• [Task details]
In the listing below, start your output at the line with "Viewport: 1288px width, 947px" and end it after the line with "Given: Open the Auswahl alignment dropdown", copying every line exactly.
§
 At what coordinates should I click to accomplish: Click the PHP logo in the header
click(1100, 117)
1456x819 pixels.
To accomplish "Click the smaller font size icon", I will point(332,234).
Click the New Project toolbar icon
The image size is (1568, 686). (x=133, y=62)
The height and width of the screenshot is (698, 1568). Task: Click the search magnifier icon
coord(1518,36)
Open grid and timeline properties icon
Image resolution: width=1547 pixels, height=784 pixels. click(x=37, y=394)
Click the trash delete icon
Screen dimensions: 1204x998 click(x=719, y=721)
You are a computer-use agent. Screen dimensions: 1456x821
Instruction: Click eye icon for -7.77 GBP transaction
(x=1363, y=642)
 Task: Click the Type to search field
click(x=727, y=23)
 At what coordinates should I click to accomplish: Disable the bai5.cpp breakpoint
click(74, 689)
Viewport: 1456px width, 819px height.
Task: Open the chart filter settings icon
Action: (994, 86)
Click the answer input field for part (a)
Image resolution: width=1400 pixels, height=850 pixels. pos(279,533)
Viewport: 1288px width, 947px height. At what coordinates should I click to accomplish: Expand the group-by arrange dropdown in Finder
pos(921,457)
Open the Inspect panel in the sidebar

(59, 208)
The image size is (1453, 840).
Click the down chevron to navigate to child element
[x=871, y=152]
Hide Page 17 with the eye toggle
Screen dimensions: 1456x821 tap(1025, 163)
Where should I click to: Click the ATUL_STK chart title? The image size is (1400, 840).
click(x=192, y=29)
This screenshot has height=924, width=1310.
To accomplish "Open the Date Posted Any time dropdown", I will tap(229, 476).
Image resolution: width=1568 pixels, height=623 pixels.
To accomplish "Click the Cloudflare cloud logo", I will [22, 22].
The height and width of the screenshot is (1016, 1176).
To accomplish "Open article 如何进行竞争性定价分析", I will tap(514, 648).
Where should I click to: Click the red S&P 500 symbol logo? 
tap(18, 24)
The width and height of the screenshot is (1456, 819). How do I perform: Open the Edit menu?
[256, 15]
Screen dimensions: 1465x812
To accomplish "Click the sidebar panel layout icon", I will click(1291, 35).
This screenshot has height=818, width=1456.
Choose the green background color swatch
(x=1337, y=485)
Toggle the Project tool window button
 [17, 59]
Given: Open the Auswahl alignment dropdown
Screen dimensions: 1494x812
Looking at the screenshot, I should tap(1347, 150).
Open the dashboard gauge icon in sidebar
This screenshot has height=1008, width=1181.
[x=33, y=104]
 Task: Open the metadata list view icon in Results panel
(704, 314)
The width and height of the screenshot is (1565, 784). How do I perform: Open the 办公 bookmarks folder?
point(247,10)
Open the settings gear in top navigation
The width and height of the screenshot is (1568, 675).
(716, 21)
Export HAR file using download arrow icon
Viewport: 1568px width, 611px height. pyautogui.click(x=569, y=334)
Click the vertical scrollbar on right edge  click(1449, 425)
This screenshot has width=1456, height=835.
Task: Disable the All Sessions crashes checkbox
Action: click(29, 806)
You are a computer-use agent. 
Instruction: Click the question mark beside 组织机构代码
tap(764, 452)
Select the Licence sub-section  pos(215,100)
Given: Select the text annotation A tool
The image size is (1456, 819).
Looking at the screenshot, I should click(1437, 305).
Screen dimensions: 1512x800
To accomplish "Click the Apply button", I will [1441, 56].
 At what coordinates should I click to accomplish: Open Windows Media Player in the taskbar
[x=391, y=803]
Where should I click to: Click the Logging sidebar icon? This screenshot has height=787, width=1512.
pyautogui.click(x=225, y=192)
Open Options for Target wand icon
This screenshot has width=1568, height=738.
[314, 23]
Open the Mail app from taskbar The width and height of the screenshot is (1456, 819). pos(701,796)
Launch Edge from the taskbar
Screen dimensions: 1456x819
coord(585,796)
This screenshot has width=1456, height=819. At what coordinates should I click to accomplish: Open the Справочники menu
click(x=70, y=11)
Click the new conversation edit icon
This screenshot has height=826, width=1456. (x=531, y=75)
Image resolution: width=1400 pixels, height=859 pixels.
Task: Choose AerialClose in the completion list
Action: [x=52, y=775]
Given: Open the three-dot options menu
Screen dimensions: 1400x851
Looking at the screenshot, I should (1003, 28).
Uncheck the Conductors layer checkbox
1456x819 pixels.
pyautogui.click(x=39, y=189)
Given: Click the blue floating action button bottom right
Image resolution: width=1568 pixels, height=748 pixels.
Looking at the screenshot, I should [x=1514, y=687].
§
• [Reply to the task]
Viewport: 1288px width, 947px height. At what coordinates should I click to accomplish: Expand the group-by arrange dropdown in Finder
pos(921,457)
Open the Inspect panel in the sidebar

(59, 208)
The image size is (1453, 840).
Click the down chevron to navigate to child element
[x=871, y=152]
Hide Page 17 with the eye toggle
Screen dimensions: 1456x821 tap(1025, 163)
Where should I click to: Click the ATUL_STK chart title? The image size is (1400, 840).
click(x=192, y=29)
This screenshot has height=924, width=1310.
To accomplish "Open the Date Posted Any time dropdown", I will tap(229, 476).
Image resolution: width=1568 pixels, height=623 pixels.
To accomplish "Click the Cloudflare cloud logo", I will [22, 22].
The height and width of the screenshot is (1016, 1176).
To accomplish "Open article 如何进行竞争性定价分析", I will tap(514, 648).
Where should I click to: Click the red S&P 500 symbol logo? 
tap(18, 24)
The width and height of the screenshot is (1456, 819). How do I perform: Open the Edit menu?
[256, 15]
Screen dimensions: 1465x812
To accomplish "Click the sidebar panel layout icon", I will click(1291, 35).
This screenshot has height=818, width=1456.
Choose the green background color swatch
(x=1337, y=485)
Toggle the Project tool window button
 [17, 59]
Given: Open the Auswahl alignment dropdown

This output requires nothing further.